The recent death of Casey Kasem made me think about how things can still go wrong even when we believe that we have prepared for the inevitable.
Casey Kasem, a popular radio host, recently passed away at age 82. Many of us remember him as the voice of “American Top 40,” a weekly radio show on which Casey read listener dedications while counting down the hits. The listener dedications were emotional tributes to a loved one, often choking me up.
Although Casey retired in 2009, he made headlines in the months leading up to his death as his family fought about his end of life care. The battle arose between Casey’s children and his wife, their stepmother. Casey was suffering from Lewy Body dementia, a progressive brain disorder. He had also developed sepsis, a life threatening infection. His children wanted to discontinue Casey’s treatment, while his wife, Jean, fought for continued treatment. Both sides claimed their method was what Casey would have wanted. Eventually, Casey’s daughter was appointed guardian for Casey and, as guardian, she had his treatment discontinued. Casey died a few days after.
Sadly, this is not the first time we have read or heard about a family at odds over end of life treatment for a family member who no longer has capacity to communicate his or her wishes.
Usually, this happens because the individual in question had not created what we refer to as advance directives. Advance directives include a Living Will and a Healthcare Power of Attorney (POA). A Living Will provides instructions to the healthcare providers about our treatment preferences if we are at end of life and unable to communicate our wishes. A Healthcare POA appoints a surrogate to communicate our treatment preferences to the healthcare provider.
However, this was not true in Casey’s case. Casey had created a Healthcare POA naming his daughter as his agent or surrogate decision-maker. So why couldn’t Jean, his wife, follow her husband’s wishes regarding his end of life care?

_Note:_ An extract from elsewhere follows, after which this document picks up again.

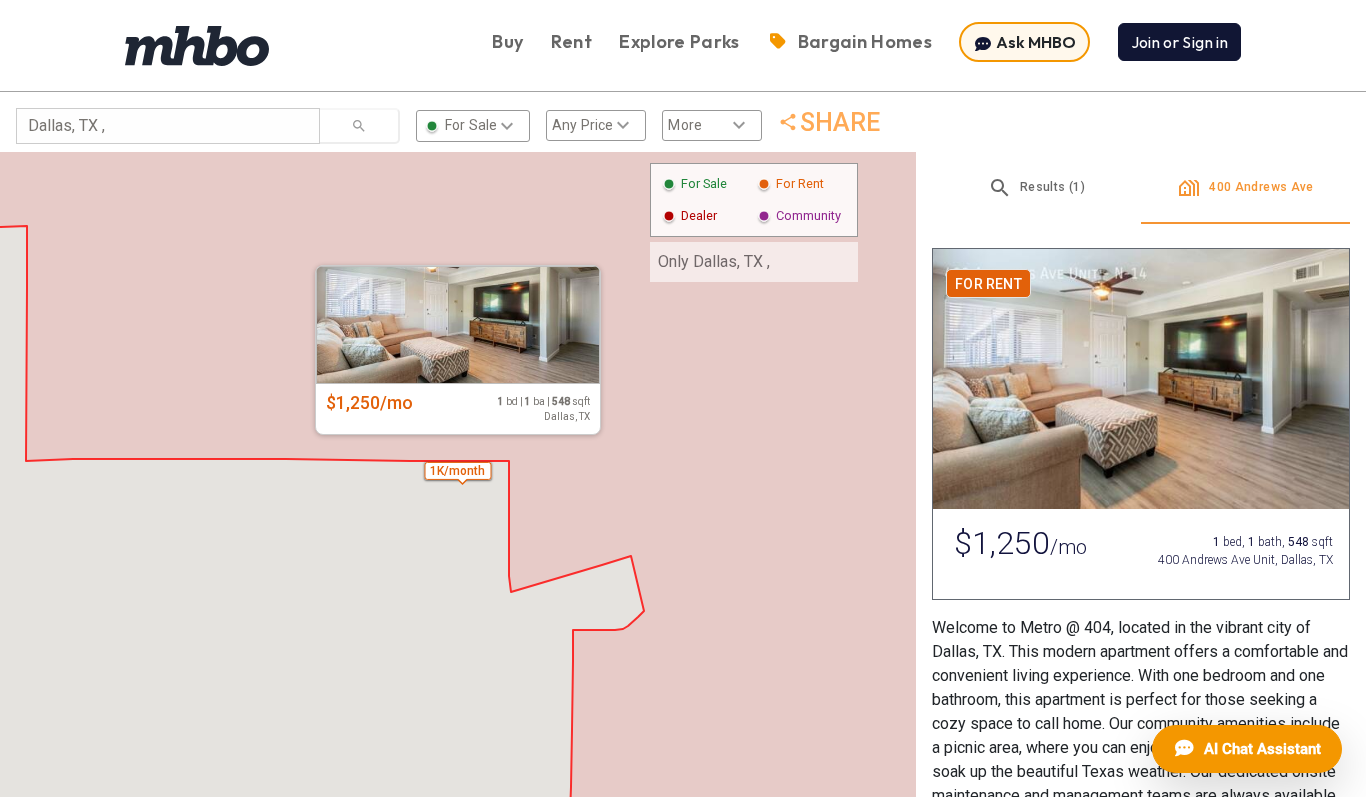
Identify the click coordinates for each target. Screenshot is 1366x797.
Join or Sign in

First, let me say that I do not have personal knowledge about Casey’s family or their motivations for making claims about what he would have wanted. However, I do think that many times the problem is communication—specifically a lack of direction from the person creating the documents. We create documents, appoint surrogates to speak for us, and we think we are done. The surrogate will “know” what we would want. After all, dying is not a pleasant topic, especially if the prospective death is ours. But family members don’t always know what we want. If we haven’t had the discussion about our values and preferences if choices must be made toward the end of life, the person we selected to be our surrogate will have to guess.
Casey did appoint his daughter to make healthcare decisions for him. But did he tell her, or for that matter his wife, what he would want or not want done? Both sides claimed he wanted the opposite. Were their claims based on knowledge, grief, or some other motive? I don’t know, but I would like to believe that if Casey had told his family what his preferences were for end of life care, they would be more likely to follow his wishes.